Earlopain/FoxTrove

Improve readme

Closed this issue · 7 comments

Hey there,

I'm really curious what this project is, but the readme has no information, and browsing through the code gives me only half an idea.

So, what is this project, if I may ask?
My immediate guess is maybe a reverse image lookup system? Possibly?

Hey there, thanks for stalking me :D
It's something like saucenow, but with thight integration for e6. It basically allows you to input a bunch of artist urls, then it goes on to download them, and looks the images up on e6 wether they are already uploaded or not. Heres a view of searching for bvas for kenket
image. You can also search for not already uploaded images.
One thing that has always bugged me about saucenao it that they don't support a bunch of sites I would like them to.

This can currently scrape:

  • Twitter
  • Inkbunny
  • Deviantart
  • Artstation
  • Reddit
  • Furaffinity
  • Weasyl
  • Newgrounds

Usability is still pretty bad, it's mostly just buttons that I know what they do. It's also missing account features, should I ever plan to set this up somewhere publicaly accessible.

The biggest problem right now is speed, since e6 only allows 1 iqdb request every 2 seconds which means you need to potentially wait hours until just a single artist has finished processing. I'm trying to solve that by updating the iqdb version e6 uses, since they now use a simple sqlite database which can potentially be dumped.

This has no affiliation with e6, it's just something I do because I wanted it. I will write up a proper readme and add a license sometime soon.

Ooooh, I see! That is quite an interesting tool!

Yeah, doesn't seem like usability needs to be great, it doesn't need to be mass market or anything I imagine. But yeah, that iqdb speed is not handy..

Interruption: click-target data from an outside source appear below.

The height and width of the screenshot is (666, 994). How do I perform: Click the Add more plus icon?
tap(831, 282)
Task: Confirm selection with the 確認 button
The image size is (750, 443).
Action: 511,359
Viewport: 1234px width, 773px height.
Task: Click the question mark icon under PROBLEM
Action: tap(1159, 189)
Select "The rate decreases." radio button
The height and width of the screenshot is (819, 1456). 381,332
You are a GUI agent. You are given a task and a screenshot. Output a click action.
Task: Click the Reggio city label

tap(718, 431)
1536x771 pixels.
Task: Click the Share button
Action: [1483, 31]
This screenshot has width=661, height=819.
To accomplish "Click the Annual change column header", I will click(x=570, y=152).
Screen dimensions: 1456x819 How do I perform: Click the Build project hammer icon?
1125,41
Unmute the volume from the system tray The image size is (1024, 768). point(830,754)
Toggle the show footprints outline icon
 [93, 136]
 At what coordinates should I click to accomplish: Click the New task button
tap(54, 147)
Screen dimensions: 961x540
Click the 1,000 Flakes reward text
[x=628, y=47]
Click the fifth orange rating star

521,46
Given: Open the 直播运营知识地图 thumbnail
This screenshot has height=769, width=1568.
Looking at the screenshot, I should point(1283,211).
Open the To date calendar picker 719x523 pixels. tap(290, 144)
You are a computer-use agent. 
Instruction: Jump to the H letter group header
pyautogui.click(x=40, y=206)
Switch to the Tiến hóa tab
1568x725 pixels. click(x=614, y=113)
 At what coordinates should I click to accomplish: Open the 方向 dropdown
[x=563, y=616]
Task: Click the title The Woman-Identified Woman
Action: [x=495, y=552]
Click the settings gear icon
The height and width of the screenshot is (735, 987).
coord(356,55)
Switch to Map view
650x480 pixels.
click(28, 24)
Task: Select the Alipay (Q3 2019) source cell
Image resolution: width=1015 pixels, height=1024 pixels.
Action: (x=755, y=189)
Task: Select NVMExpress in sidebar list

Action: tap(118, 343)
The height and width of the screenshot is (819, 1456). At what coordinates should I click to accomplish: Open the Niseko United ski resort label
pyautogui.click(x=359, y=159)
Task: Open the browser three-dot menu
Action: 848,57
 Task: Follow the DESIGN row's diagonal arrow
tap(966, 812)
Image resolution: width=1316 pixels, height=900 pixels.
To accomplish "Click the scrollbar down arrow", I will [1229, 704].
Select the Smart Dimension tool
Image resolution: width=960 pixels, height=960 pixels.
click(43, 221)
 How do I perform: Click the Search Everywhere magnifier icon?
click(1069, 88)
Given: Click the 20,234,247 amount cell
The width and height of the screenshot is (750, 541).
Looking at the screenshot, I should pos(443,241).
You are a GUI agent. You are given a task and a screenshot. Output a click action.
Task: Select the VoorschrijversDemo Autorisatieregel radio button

I wonder if a quick pass could be done by checking whether images with matching source URLs exist?
I've actually been thinking lately, that it would be neat to use one of the multi-furrysite reverse image lookup things to check whether source URLs on e621 are fully up to date, there's a few things which exist on e621 and FA or wherever, but only link the artist profile on e621, rather than the submission link.

Apologies for poking my snout in, I'm just curious about all the furry sites and tools around here on github :3

No need to apologise, I was just joking.

Looking at source urls might be possible, but there are also quite a few instances where people just add alternate sources without realizing that it was actually a superior image. Artists also sometimes update the submission on sites like FA where that's possible, to correct mistakes or just upload higher res files because they forgot to do so initially.
Using saucenao or others to add missing links sounds like a good idea, the results are acurate most of the time, though it has problems with sketches (since they are all mostly white) and a few other cases where the match isn't correct, so you probably won't be able to fully automate it.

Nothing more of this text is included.